===== Available data
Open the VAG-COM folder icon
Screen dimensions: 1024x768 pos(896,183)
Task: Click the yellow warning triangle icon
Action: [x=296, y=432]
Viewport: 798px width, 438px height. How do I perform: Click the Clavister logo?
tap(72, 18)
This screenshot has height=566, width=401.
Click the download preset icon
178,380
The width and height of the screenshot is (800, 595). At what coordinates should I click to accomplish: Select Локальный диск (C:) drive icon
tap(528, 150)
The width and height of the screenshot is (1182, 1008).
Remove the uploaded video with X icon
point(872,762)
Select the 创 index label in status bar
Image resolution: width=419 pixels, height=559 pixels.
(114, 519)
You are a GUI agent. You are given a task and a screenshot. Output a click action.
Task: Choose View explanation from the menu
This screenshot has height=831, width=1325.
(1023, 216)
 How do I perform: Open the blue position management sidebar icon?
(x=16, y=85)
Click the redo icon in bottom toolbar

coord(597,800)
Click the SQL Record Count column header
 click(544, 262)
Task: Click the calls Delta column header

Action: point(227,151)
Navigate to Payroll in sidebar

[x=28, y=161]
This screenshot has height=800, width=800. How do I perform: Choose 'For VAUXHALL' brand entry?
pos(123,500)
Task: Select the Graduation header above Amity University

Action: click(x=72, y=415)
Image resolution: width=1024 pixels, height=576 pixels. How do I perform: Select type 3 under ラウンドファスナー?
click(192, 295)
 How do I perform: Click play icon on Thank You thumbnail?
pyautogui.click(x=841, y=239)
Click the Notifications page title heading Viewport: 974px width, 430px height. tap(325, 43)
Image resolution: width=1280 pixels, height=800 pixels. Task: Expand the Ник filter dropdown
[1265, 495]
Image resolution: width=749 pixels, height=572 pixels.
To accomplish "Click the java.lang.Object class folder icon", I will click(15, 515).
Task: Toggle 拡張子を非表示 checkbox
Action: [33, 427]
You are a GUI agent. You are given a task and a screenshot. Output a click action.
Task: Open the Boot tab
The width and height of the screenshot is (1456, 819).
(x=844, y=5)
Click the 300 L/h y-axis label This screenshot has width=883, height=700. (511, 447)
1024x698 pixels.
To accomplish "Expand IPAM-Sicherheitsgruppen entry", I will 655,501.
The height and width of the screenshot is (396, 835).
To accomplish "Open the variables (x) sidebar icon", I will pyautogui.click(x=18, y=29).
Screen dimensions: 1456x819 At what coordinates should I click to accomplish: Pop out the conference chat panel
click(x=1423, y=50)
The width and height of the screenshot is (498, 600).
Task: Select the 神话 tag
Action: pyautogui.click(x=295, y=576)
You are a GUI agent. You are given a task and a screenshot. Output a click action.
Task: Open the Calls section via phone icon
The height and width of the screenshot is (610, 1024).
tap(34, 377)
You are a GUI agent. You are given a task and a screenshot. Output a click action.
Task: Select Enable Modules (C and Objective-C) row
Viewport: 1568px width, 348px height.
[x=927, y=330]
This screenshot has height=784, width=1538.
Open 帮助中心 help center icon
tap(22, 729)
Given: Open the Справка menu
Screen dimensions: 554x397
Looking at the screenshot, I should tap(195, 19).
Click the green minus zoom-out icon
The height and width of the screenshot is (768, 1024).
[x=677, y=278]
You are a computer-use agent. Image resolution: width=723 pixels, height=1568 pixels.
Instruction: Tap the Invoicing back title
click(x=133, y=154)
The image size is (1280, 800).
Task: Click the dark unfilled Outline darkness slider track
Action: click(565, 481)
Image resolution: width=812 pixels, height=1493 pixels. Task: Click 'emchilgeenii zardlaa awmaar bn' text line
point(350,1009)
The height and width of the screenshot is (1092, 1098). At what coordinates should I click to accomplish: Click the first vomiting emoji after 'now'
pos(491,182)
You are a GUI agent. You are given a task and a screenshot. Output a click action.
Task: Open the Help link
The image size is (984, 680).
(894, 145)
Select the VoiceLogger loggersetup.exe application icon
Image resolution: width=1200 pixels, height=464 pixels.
==========
• [Task to carry out]
Word for word, restate the lines above from the line containing "The height and width of the screenshot is (1092, 1098)." through the line containing "Task: Open the Help link", with both included and nothing else.

• [Response]
The height and width of the screenshot is (1092, 1098). At what coordinates should I click to accomplish: Click the first vomiting emoji after 'now'
pos(491,182)
You are a GUI agent. You are given a task and a screenshot. Output a click action.
Task: Open the Help link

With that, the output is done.